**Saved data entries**

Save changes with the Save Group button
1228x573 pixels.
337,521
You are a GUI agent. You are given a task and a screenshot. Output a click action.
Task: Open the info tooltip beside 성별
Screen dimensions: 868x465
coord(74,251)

**REQUIRED ACTION**
Every entry must be retyped in full, exactly as given.

**RESULT BELOW**
Save changes with the Save Group button
1228x573 pixels.
337,521
You are a GUI agent. You are given a task and a screenshot. Output a click action.
Task: Open the info tooltip beside 성별
Screen dimensions: 868x465
coord(74,251)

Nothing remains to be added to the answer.